CNS Prophylaxis in Diffuse Large B-cell Lymphoma (CLSG-CNS-001)

Study Evaluating Relapses in Central Nervous System in Patients With Diffuse Large B-Cell Lymphoma Treated With Chemotherapy With or Without CNS Prophylaxis. Multicentric, Prospective, Randomized Phase III Study

Comparison of cumulative incidence of CNS relapses in patients with diffuse large B-cell lymphoma with intermediate or high risk of CNS relapse treated with CNS prophylaxis: either with 2 doses of intravenous methotrexate 3g/m2 i.v.(arm A) or 6 doses of intrathecal methotrexate 12mg (arm B) and in patients with low risk of CNS relapse without CNS prophylaxis (arm C).

Patients with diffuse large B-cell lymphoma are evaluated for risk factors of CNS relapse during initial staging (age > 60years, lactate dehydrogenase (LDH) > reference range, clinical stage III/IV, performance status according to Eastern Cooperative Oncology Group (ECOG) >1, kidney and/or adrenal gland involvement, involvement > 1 extranodal organ) including evaluation of cerebrospinal fluid. All patients with systemic DLBCL without CNS involvement are treated with systemic chemotherapy: either 6 cycles of R CHOP (rituximab, cyclophosphamide, doxorubicin, vincristine, prednison) +2xR (rituximab) or 6 cycles of DA EPOCH R (dose adjusted etoposide, prednison, vincristin, cyclophosphamide, doxorubicin) +2xR (rituximab). Patients with ≥ 2 risk factors for CNS relapse or with occult meningeal involvement will be randomized in 1:1 ratio either into arm A with 2 cycles of prophylactic methotrexate 3g/m2 i.v., or into arm B with prophylactic 6x intrathecal methotrexate 12mg (1x intrathecal methotrexate in each cycle of systemic chemotherapy). Patients with 0-1 risk factor will be allocated into arm C without CNS prophylaxis.

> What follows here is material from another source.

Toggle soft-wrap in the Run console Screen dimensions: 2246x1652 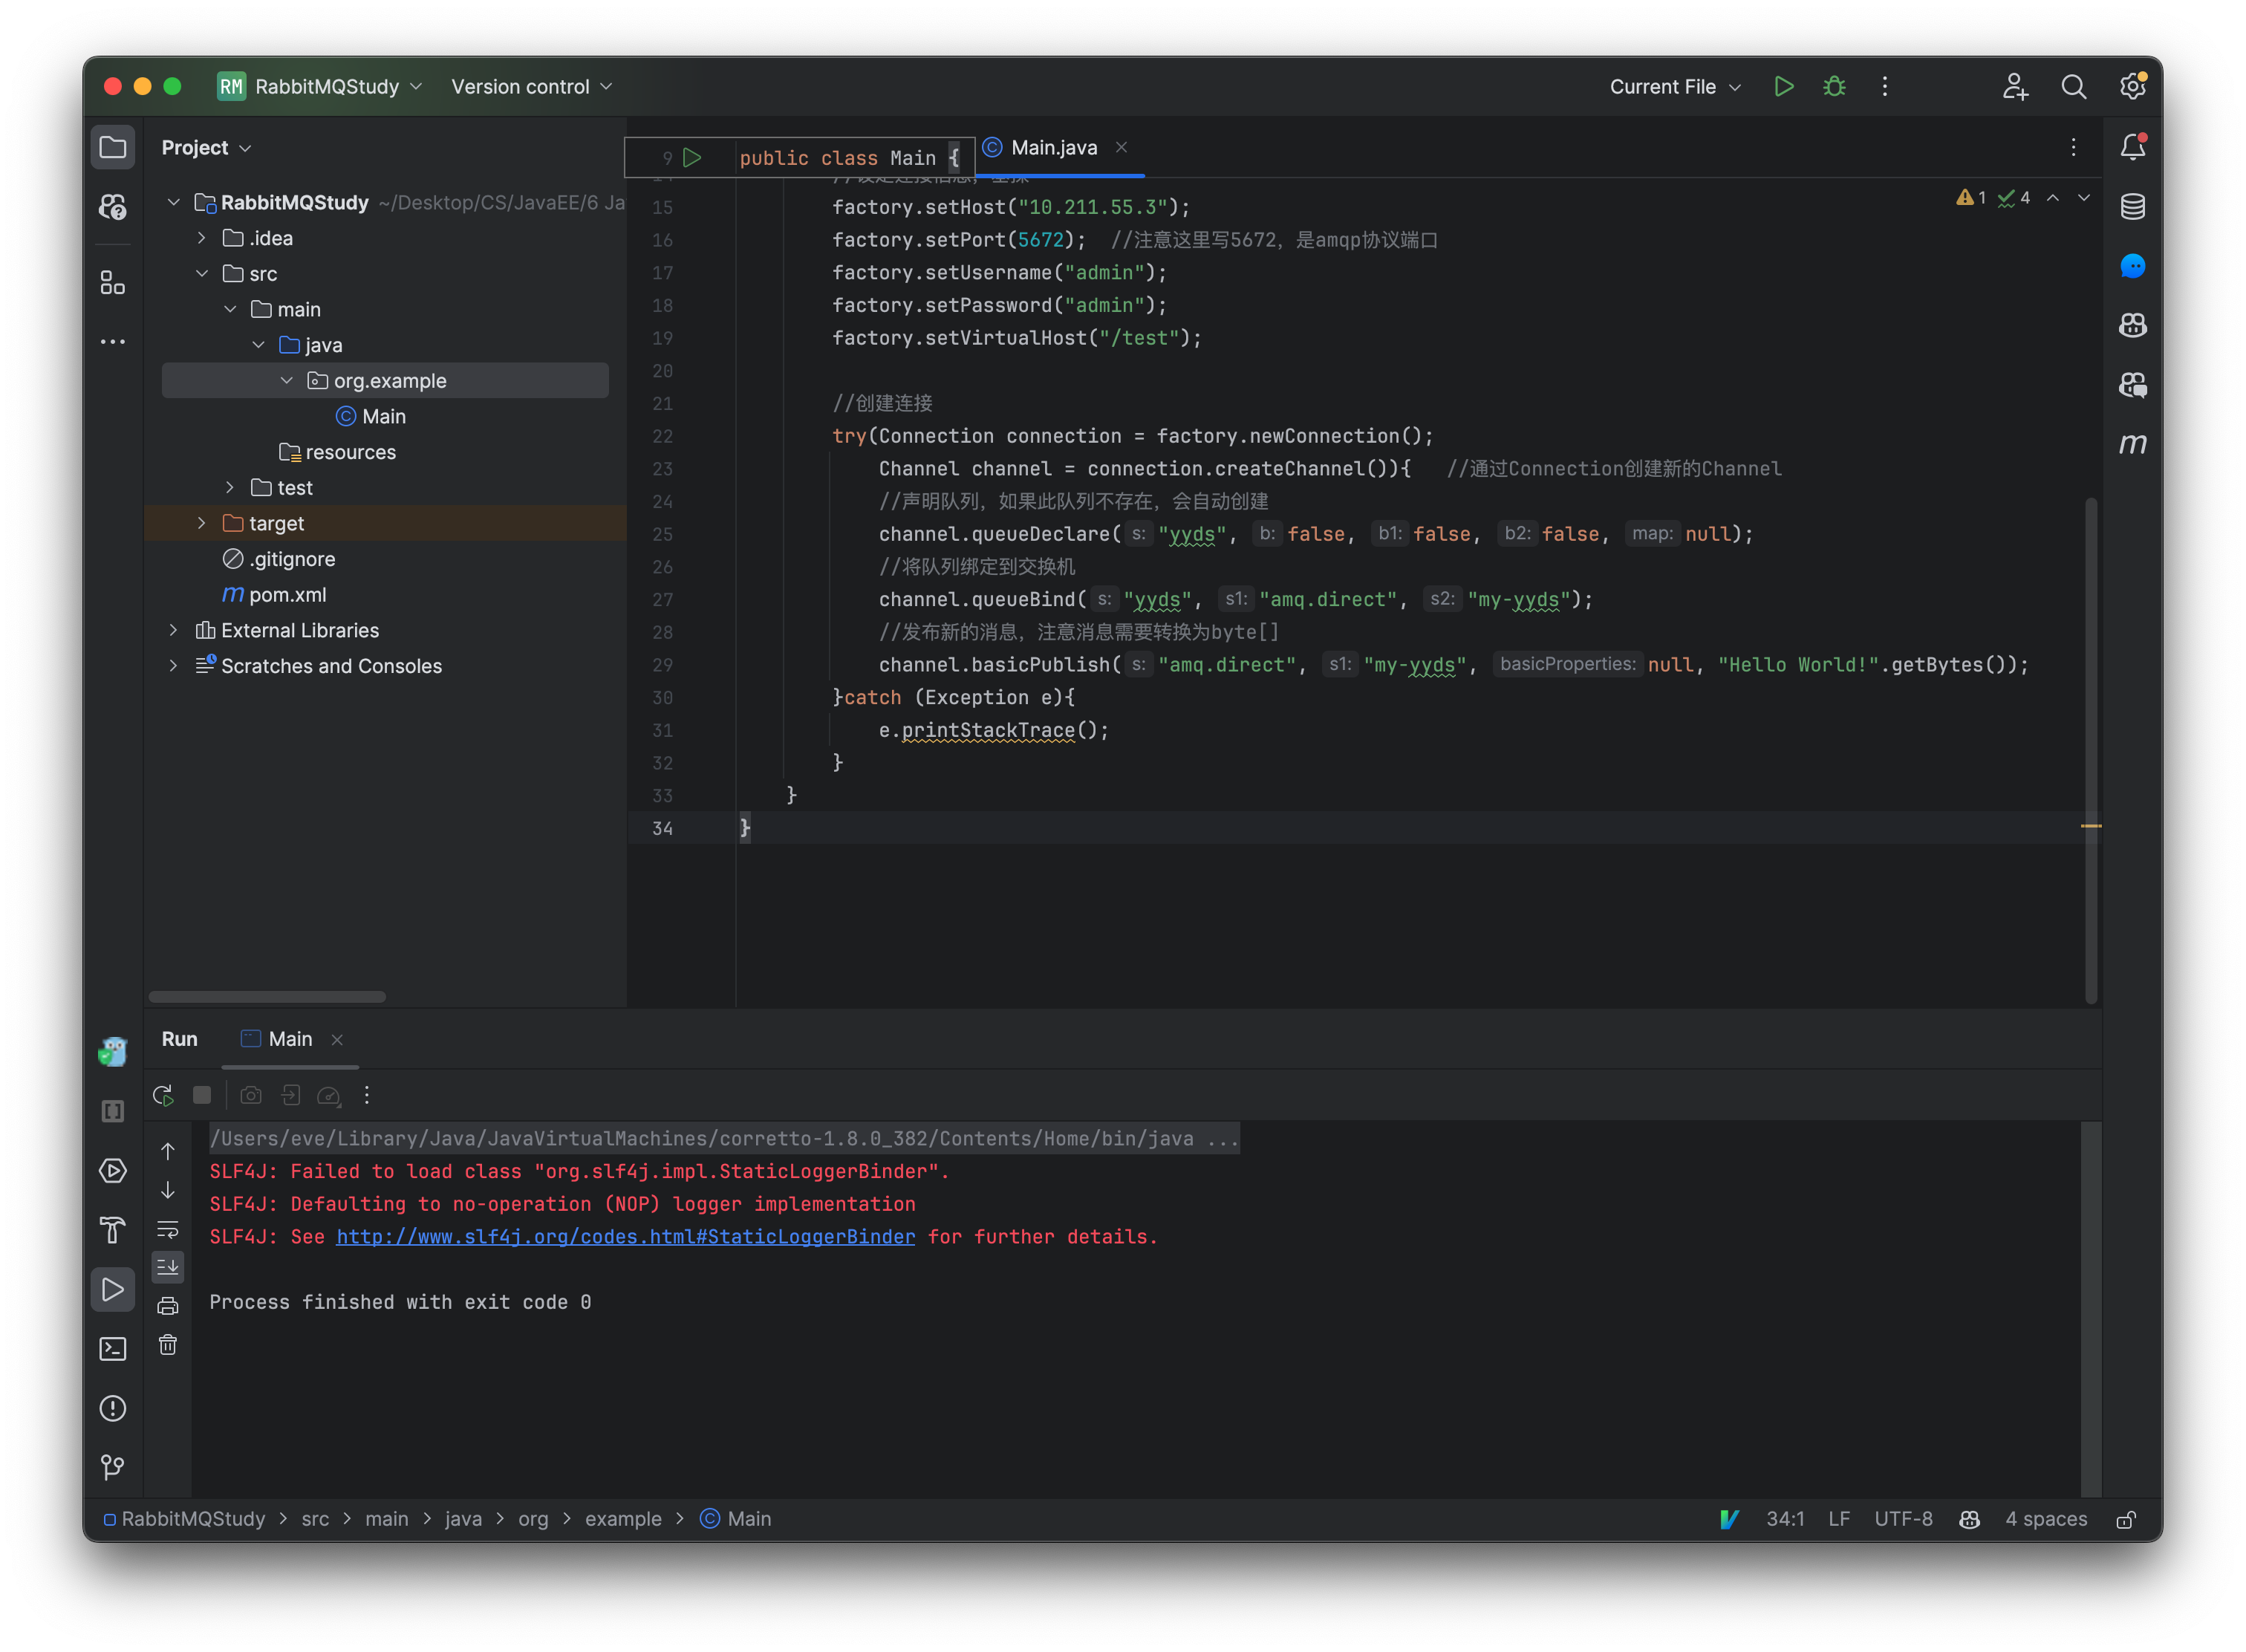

Patients will be observed for CNS relapse during the follow-up of 1year after the end of the first-line treatment.

Patients with risk factors for CNS relapse ≥ 2 or with occult meningeal involvement will receive 2 cycles of methotrexate 3g/m2 i.v. after the 3rd and 6th cycle of systemic chemotherapy (R CHOP or DA EPOCH R).

Patients with risk factors for CNS relapse ≥ 2 or with occult meningeal involvement will receive intrathecal methotrexate 12mg in each cycle of systemic chemotherapy (6x).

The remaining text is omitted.